Marshalled by Sir John Hayes, this Common Sense Group is now meeting weekly (currently virtually in order to be covid compliant), and counts among its supporters 59 MPs and seven peers, including Peter Lilley. It is getting a hearing in government, having had recent discussions with the prime minister as well as, separately, Priti Patel, Michael Gove, and Suella Braverman.
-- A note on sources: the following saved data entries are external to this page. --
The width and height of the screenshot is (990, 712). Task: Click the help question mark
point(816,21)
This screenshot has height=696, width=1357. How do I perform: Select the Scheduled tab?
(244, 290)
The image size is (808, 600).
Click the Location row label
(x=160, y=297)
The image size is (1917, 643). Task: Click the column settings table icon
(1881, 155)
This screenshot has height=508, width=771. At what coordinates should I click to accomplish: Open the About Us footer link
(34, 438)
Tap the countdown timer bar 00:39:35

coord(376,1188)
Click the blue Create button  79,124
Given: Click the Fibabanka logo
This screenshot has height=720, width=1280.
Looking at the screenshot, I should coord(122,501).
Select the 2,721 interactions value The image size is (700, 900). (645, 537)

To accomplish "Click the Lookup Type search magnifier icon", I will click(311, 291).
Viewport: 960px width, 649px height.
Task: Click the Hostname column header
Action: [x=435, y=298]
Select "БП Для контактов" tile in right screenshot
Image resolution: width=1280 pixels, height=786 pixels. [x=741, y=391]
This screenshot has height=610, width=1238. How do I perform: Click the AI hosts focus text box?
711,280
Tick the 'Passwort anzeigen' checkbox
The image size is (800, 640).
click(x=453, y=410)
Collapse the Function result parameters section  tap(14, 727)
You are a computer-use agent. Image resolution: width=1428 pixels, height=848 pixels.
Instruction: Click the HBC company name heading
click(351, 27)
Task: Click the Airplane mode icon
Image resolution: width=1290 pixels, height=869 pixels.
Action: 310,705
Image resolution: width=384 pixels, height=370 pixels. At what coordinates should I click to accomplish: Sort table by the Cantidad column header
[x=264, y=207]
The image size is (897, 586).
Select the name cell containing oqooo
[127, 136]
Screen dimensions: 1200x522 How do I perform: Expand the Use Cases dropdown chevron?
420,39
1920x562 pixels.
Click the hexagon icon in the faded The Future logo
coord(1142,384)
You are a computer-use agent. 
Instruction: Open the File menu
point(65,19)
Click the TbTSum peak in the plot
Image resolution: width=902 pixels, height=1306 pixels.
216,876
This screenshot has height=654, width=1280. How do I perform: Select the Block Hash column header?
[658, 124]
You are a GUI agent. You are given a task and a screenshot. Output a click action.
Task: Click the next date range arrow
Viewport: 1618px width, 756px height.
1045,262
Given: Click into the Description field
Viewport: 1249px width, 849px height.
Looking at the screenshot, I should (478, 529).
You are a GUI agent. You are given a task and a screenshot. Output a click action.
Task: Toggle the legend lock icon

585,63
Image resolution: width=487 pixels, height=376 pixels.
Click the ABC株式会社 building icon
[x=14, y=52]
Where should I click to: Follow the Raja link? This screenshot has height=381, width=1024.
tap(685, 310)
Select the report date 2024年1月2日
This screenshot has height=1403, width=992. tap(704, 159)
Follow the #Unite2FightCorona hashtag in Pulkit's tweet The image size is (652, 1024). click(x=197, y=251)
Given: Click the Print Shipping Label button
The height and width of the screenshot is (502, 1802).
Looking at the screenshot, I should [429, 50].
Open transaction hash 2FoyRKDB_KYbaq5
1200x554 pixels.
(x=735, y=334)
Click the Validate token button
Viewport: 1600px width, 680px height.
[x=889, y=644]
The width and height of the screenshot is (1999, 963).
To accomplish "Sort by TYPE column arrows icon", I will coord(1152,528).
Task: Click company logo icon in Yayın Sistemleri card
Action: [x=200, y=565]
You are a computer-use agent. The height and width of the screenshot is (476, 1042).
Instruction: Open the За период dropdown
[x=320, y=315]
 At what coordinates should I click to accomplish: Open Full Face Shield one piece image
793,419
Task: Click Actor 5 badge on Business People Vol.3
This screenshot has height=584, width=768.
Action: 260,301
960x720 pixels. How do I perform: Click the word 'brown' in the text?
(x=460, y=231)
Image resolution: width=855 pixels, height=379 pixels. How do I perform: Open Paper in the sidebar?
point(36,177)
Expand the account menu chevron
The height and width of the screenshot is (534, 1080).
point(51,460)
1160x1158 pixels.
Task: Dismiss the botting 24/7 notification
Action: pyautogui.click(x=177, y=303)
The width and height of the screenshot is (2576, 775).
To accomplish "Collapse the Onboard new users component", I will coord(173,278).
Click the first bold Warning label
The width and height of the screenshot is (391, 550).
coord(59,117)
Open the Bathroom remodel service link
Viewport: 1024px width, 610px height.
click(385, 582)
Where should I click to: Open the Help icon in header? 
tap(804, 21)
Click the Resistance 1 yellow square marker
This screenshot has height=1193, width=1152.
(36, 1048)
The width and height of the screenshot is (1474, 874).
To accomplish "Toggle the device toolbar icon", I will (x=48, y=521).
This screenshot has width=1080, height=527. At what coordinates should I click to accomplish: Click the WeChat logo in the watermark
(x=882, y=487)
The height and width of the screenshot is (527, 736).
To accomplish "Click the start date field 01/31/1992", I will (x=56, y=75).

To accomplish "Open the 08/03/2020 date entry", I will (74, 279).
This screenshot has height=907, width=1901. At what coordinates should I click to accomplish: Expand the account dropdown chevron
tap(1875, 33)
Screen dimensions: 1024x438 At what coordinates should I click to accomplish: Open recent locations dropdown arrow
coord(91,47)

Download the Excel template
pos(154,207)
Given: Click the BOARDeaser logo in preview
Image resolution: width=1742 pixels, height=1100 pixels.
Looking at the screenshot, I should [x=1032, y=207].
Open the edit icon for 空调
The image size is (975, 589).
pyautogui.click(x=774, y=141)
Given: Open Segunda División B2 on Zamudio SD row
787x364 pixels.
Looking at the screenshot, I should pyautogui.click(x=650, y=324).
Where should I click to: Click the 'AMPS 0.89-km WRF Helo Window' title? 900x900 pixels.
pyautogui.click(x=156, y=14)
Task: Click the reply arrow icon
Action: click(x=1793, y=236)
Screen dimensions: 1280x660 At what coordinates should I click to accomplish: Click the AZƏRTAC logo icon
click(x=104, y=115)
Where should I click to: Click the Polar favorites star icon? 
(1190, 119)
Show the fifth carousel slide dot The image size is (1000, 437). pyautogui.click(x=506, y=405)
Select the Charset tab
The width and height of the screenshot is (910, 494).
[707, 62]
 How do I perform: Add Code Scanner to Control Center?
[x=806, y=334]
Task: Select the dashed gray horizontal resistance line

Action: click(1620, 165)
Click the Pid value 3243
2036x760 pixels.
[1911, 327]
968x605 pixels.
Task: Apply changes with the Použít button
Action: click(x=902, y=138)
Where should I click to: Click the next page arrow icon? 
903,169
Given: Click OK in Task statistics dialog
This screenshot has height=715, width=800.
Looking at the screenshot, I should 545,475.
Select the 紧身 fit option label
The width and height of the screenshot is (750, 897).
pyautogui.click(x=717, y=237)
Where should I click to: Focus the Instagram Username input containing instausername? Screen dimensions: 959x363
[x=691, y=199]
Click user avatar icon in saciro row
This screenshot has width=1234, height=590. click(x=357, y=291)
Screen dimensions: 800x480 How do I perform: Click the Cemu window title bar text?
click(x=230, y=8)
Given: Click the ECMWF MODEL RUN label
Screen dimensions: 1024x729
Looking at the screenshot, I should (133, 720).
“Once things become routine, they become a given, so it is very important to stay in the national conversation” says Sir John. “Common sense must not be lost by default” and the Group’s fearlessness to speak out should embolden others not to feel browbeaten into silence. He is not fatalistic about government’s inability to confront the “woke” agenda believing, for instance, that extra protections can limit councils’ ability to remove statues. As for the National Trust, he points to the response of the former leader of the House of Lords, Baroness Stowell, who in her current role as chair of the Charity Commission is asking questions of the Trust (which the commission regulates) to ensure it does not stray from its statutory purposes as the preserver of natural and historic places of beauty and importance.

This, though, is difficult ground. The Trust will continue to claim that its inclusivity agenda is not just compatible but vital to its mandate as a public body. Would the Charity Commission really take punitive action over merging curatorial competences and ditching many experts altogether when doing so is marketed as a survival plan to take the Trust boldly into the future?

Baroness Stowell is stepping down in February. Who replaces her may determine whether the National Trust’s transformation is subject to regulatory scrutiny or approved on the nod.